A long time ago I heard or read somewhere the American Indian would taste or drink the blood of a deer to obtain some of the spirit of the animal.
I don't know if that's a fact, but when I killed my first deer almost 30 yrs ago with the bow, i took a taste and thanked it for the sacrifice.


----------



## tom.336 (Sep 27, 2010)

TheF1nger said:


> hmmm pm a recipe? i might like to try that


i just cut it up in strips sprinkle some salt and pepper cover with flower only and fry it like backstrap. its darn good you just have to soak it to get all the blood out and trim it up a little


----------



## buckeye 12 ring (Oct 26, 2009)

A guy I knew took a bite out of a raw Mule Deer heart. The deer was still kickin' when started guting it. He reached up in pulled out the heart (which was still quivering by the way) then took huge bite out of it just like an apple as blood gushed down his chin. I was 16 at the time and my brother and I just stood there stunned.


----------



## cmalone1 (Nov 12, 2008)

I have ate part of a raw heart...totally grossed my dad out hahaha...it was super chewy!


----------



## zap (Mar 13, 2008)

Only if its still beating.


----------



## bcampbell_asa (Jul 10, 2007)

## WRITTEN INSTRUCTION 1
Add 76 to every coordinate in the answers, and write out the listing again with the requests included, beginning at the line that has "This screenshot has width=1500, height=812." and continuing through the end of the listing. Leave the pictures out.

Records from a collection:
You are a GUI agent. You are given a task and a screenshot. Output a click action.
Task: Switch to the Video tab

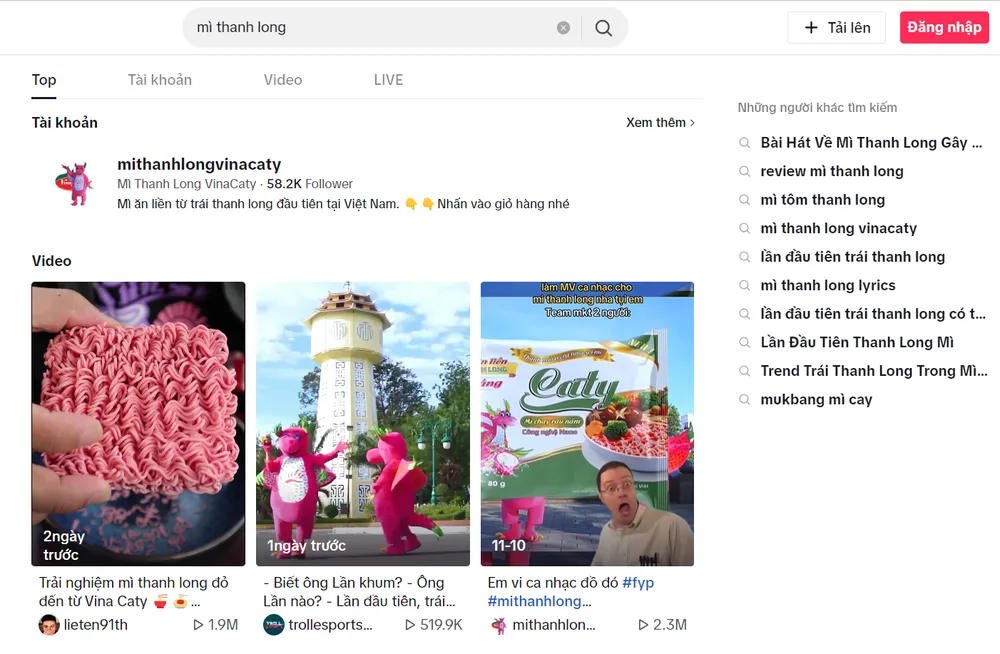(282, 79)
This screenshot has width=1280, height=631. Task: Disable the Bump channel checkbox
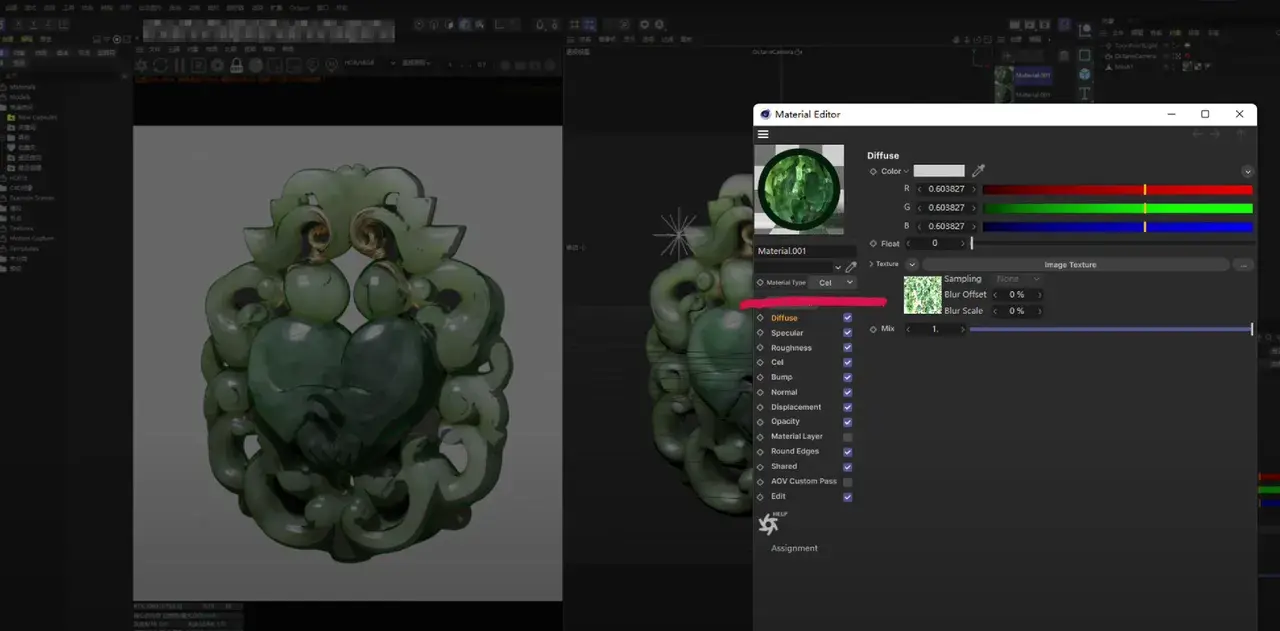coord(848,377)
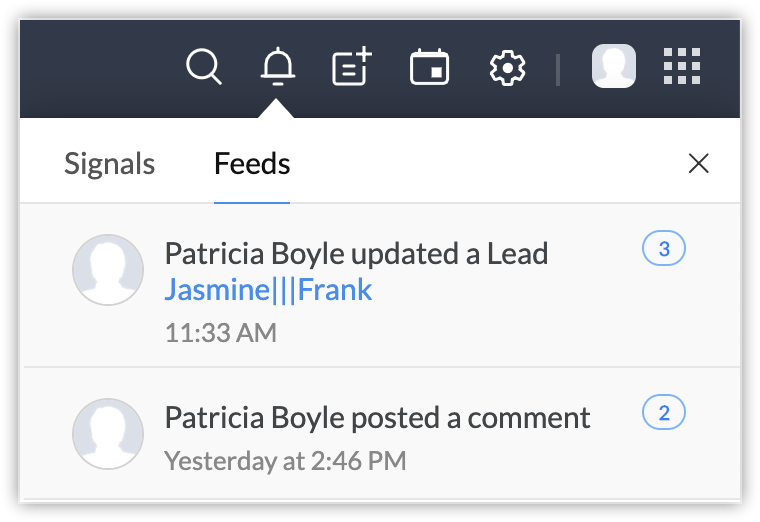
Task: Open the 'Patricia Boyle posted a comment' feed
Action: [x=377, y=417]
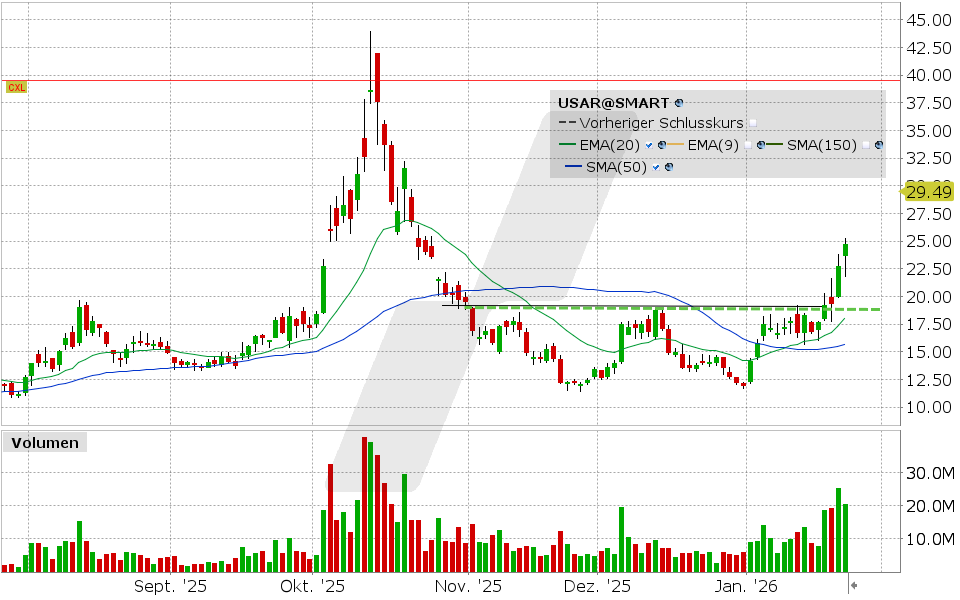Select the highlighted 29.49 price label

[928, 193]
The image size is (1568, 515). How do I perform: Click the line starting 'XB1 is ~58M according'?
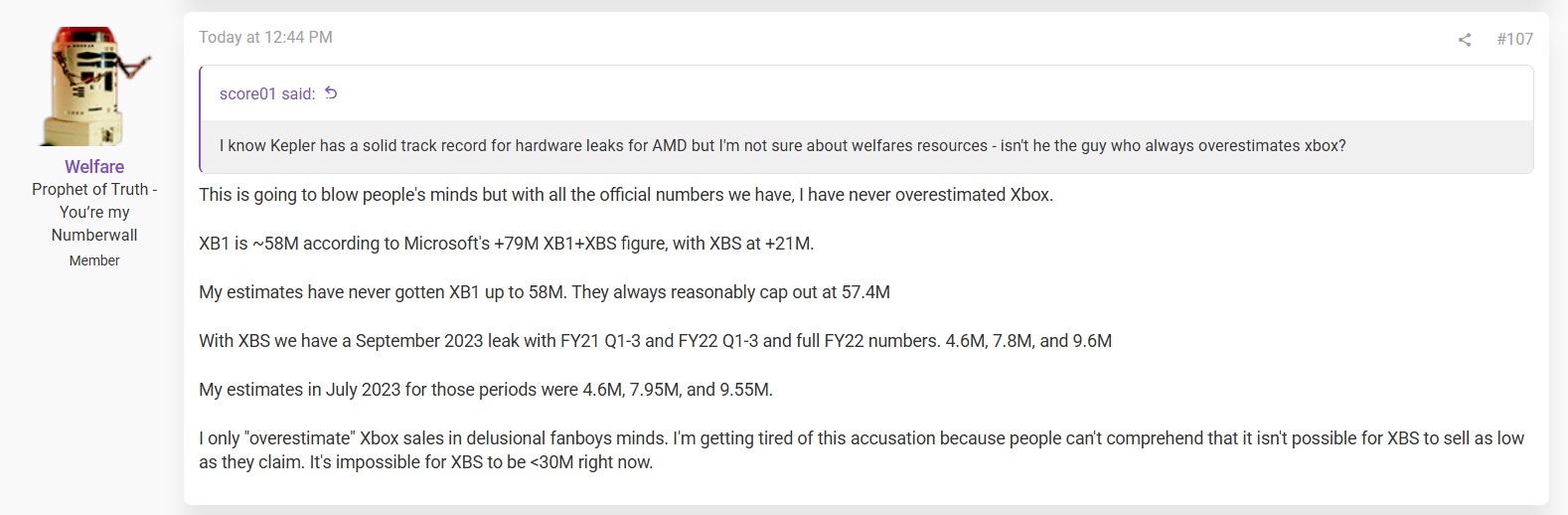pyautogui.click(x=506, y=244)
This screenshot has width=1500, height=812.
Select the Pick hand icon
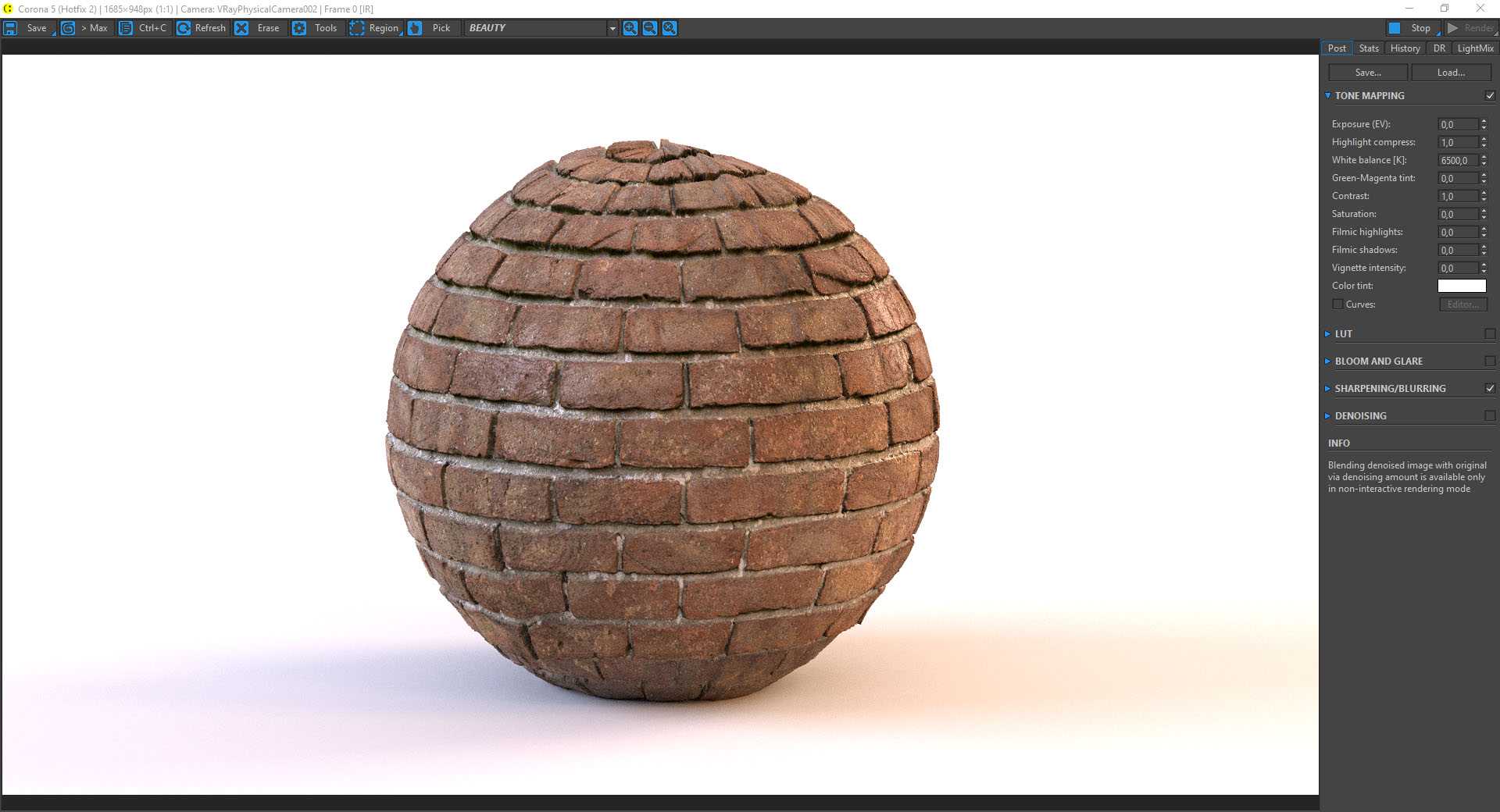[x=415, y=28]
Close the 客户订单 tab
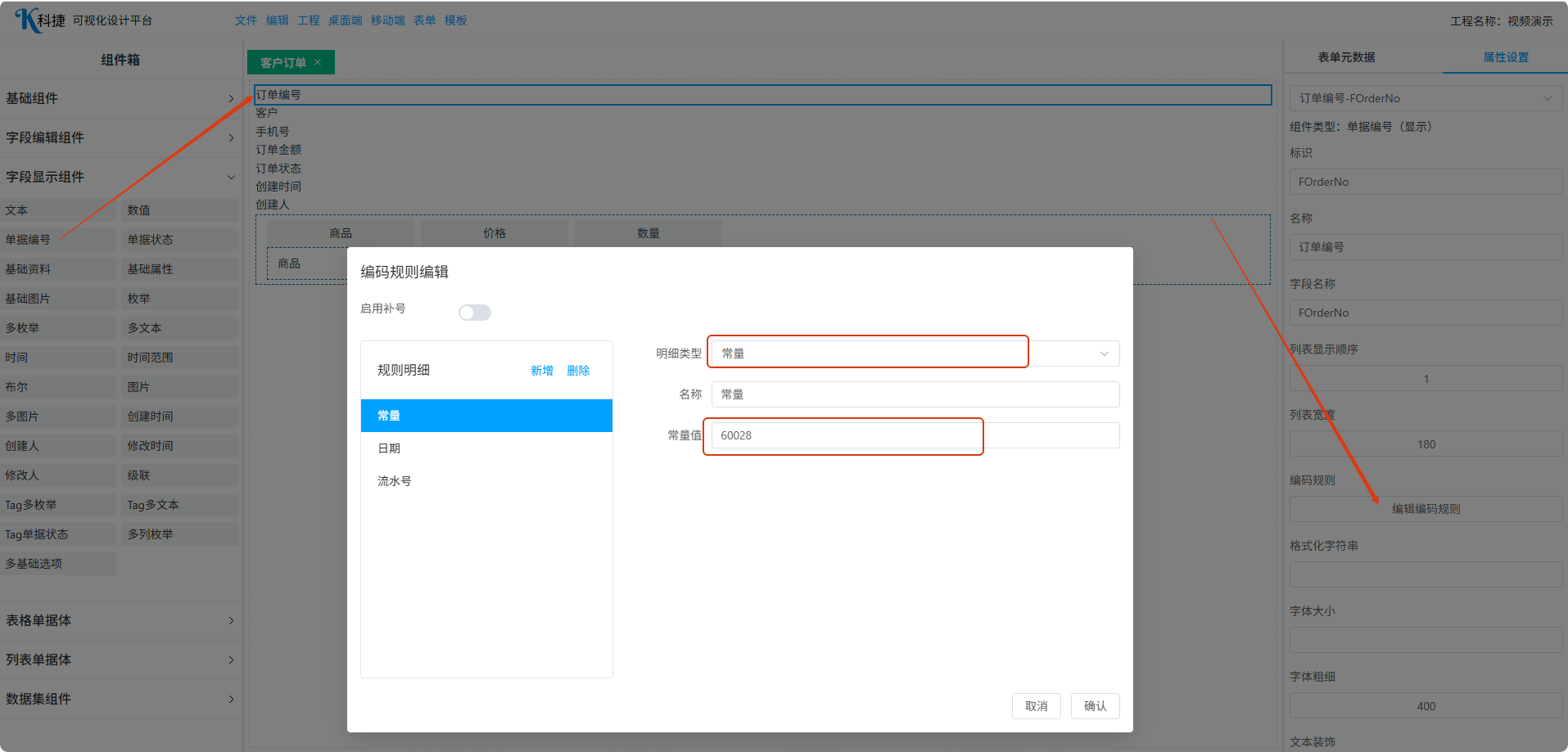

## WRITTEN INSTRUCTION 2
Extract the passage from the deer thread that begins at the words "## buckeye 12" and stops after "(Nov 12, 2008)".

## FINISHED ANSWER 1
This screenshot has width=1500, height=812.
Select the Pick hand icon
[x=491, y=104]
Close the 客户订单 tab

## FINISHED ANSWER 2
## buckeye 12 ring (Oct 26, 2009)

A guy I knew took a bite out of a raw Mule Deer heart. The deer was still kickin' when started guting it. He reached up in pulled out the heart (which was still quivering by the way) then took huge bite out of it just like an apple as blood gushed down his chin. I was 16 at the time and my brother and I just stood there stunned.


----------



## cmalone1 (Nov 12, 2008)